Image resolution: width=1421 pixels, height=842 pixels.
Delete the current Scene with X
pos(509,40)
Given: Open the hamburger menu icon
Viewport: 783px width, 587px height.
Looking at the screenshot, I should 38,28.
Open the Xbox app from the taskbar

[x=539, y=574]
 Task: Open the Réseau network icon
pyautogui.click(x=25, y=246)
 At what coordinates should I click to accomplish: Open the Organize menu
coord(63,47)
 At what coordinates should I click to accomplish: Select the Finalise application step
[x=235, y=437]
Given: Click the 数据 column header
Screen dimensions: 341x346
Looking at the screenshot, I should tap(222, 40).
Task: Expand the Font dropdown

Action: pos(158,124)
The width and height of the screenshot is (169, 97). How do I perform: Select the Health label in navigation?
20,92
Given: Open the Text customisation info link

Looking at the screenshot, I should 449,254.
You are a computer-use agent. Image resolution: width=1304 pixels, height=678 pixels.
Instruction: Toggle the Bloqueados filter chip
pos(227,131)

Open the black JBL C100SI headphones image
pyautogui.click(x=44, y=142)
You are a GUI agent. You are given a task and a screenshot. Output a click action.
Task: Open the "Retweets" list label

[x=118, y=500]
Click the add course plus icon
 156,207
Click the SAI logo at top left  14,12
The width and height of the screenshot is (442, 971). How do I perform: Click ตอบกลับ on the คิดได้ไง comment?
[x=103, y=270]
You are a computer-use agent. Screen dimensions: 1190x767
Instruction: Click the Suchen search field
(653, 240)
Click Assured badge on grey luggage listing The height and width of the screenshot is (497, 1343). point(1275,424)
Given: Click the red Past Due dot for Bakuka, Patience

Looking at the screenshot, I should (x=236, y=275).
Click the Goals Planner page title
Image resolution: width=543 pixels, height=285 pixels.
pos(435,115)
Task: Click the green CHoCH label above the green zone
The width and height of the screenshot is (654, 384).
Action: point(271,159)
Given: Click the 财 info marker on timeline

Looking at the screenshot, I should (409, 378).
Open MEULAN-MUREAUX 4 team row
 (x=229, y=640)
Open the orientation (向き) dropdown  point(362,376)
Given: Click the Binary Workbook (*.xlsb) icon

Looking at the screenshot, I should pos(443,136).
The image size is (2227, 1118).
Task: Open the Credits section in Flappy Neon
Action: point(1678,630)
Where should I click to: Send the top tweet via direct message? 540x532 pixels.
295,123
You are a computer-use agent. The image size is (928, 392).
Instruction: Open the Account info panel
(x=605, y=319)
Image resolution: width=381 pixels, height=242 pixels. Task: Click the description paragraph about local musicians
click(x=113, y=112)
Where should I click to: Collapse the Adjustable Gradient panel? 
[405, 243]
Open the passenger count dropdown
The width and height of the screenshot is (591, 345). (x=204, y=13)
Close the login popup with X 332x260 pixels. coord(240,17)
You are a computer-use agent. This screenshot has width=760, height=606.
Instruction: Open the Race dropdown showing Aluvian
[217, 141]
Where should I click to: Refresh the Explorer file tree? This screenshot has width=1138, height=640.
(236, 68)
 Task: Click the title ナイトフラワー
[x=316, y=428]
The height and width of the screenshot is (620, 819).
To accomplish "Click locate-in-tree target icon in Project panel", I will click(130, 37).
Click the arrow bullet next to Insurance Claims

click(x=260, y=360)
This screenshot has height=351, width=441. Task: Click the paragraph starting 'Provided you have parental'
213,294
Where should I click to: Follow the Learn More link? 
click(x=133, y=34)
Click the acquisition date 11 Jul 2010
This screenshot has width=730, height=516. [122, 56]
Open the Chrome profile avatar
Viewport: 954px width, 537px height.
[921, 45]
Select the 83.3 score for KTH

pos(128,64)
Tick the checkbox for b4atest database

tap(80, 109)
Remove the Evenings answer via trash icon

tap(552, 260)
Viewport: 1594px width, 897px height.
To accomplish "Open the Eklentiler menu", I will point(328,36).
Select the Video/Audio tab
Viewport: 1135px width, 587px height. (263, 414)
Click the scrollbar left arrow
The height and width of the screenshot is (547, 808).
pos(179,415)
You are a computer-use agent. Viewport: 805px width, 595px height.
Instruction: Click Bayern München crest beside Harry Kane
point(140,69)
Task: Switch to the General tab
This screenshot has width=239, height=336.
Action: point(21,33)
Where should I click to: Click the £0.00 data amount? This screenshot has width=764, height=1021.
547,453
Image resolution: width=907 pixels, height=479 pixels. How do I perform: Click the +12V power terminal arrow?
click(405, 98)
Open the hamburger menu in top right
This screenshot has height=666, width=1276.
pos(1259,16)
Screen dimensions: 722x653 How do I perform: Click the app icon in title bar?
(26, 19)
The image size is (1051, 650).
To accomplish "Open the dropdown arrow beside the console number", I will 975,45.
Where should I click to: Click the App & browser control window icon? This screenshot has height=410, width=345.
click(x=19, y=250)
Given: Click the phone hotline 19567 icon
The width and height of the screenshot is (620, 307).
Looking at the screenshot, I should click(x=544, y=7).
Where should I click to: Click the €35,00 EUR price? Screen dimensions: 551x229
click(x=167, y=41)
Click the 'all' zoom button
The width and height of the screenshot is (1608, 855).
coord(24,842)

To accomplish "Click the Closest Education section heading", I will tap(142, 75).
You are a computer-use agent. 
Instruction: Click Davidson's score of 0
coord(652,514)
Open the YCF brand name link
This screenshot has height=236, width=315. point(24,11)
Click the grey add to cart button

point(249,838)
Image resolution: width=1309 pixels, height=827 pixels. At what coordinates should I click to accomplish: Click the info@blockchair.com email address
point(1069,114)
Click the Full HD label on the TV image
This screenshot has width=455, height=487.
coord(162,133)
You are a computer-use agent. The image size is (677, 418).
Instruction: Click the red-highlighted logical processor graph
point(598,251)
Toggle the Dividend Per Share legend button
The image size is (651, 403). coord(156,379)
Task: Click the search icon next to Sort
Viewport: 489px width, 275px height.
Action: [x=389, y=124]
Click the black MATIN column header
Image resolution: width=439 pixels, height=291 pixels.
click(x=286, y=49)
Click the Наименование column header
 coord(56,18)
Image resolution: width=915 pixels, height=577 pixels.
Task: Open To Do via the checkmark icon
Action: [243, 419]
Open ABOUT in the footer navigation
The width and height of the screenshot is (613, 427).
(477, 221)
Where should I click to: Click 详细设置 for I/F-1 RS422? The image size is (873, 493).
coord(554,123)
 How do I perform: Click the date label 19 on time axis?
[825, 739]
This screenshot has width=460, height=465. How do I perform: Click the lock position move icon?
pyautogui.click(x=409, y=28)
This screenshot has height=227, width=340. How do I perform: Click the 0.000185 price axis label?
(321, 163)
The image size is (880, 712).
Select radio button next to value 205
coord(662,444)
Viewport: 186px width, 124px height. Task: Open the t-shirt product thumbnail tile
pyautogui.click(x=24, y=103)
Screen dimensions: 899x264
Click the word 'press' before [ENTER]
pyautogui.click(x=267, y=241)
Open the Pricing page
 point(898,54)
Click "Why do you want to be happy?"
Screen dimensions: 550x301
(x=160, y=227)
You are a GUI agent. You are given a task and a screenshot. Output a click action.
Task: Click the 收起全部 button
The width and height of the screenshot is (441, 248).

* * *

How to complete this task.
In the listing above, how many of the lines contain the string "computer"? Respond with the number alone.

Response to this task.
7